> Exercise objective:
There is material below. Print exactly the lines starting at the line with "Screen dimensions: 493x374" and ending at the line with "The width and height of the screenshot is (277, 492).", ends included, and no others.

== Dataset entries

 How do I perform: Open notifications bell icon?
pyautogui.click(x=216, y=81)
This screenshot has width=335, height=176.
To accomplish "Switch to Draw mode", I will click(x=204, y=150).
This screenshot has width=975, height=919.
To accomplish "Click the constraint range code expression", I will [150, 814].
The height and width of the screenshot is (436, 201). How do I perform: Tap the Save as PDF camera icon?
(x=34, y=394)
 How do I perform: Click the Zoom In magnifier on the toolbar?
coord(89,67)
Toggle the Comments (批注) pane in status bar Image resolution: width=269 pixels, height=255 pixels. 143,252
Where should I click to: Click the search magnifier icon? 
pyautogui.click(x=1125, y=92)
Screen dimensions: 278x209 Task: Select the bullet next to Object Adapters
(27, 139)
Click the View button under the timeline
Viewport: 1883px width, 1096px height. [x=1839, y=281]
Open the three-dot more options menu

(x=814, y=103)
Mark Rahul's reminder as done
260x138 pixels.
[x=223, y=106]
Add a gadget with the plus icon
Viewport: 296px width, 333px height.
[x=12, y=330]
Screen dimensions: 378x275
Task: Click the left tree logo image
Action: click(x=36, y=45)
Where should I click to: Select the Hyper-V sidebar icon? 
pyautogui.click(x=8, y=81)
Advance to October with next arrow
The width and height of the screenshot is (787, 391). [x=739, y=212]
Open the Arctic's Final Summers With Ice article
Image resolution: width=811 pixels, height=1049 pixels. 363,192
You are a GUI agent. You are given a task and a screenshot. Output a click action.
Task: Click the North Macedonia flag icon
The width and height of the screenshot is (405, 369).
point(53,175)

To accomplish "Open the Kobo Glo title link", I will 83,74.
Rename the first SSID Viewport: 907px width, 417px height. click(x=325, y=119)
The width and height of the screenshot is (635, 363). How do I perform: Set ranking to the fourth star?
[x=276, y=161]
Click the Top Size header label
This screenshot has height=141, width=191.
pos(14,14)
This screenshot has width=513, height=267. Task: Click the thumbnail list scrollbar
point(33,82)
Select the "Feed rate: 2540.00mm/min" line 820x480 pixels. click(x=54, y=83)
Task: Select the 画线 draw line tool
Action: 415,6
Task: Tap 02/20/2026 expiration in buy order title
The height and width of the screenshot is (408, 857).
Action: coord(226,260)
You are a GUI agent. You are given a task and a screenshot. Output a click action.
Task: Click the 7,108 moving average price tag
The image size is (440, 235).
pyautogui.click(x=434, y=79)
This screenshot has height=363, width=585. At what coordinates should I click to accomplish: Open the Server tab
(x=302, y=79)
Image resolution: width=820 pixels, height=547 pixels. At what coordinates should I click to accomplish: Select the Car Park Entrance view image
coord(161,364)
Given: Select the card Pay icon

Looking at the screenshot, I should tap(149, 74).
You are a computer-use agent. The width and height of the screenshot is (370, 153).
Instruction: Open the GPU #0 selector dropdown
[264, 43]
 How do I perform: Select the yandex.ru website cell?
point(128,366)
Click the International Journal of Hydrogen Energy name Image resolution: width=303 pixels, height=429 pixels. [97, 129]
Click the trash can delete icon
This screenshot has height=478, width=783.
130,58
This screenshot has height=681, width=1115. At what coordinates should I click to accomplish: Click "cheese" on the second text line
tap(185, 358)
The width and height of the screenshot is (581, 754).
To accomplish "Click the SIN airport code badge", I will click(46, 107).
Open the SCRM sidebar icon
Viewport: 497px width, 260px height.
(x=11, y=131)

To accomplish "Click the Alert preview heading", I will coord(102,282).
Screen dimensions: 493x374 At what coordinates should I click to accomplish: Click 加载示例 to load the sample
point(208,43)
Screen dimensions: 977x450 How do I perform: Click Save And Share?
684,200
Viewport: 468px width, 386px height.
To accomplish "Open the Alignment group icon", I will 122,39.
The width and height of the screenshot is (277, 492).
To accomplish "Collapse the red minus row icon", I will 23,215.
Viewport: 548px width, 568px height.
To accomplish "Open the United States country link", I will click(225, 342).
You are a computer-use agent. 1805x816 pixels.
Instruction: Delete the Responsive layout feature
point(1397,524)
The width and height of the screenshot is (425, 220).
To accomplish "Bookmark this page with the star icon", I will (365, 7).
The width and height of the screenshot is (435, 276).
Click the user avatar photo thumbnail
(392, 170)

====

> Written answer:
Screen dimensions: 493x374 At what coordinates should I click to accomplish: Click 加载示例 to load the sample
point(208,43)
Screen dimensions: 977x450 How do I perform: Click Save And Share?
684,200
Viewport: 468px width, 386px height.
To accomplish "Open the Alignment group icon", I will 122,39.
The width and height of the screenshot is (277, 492).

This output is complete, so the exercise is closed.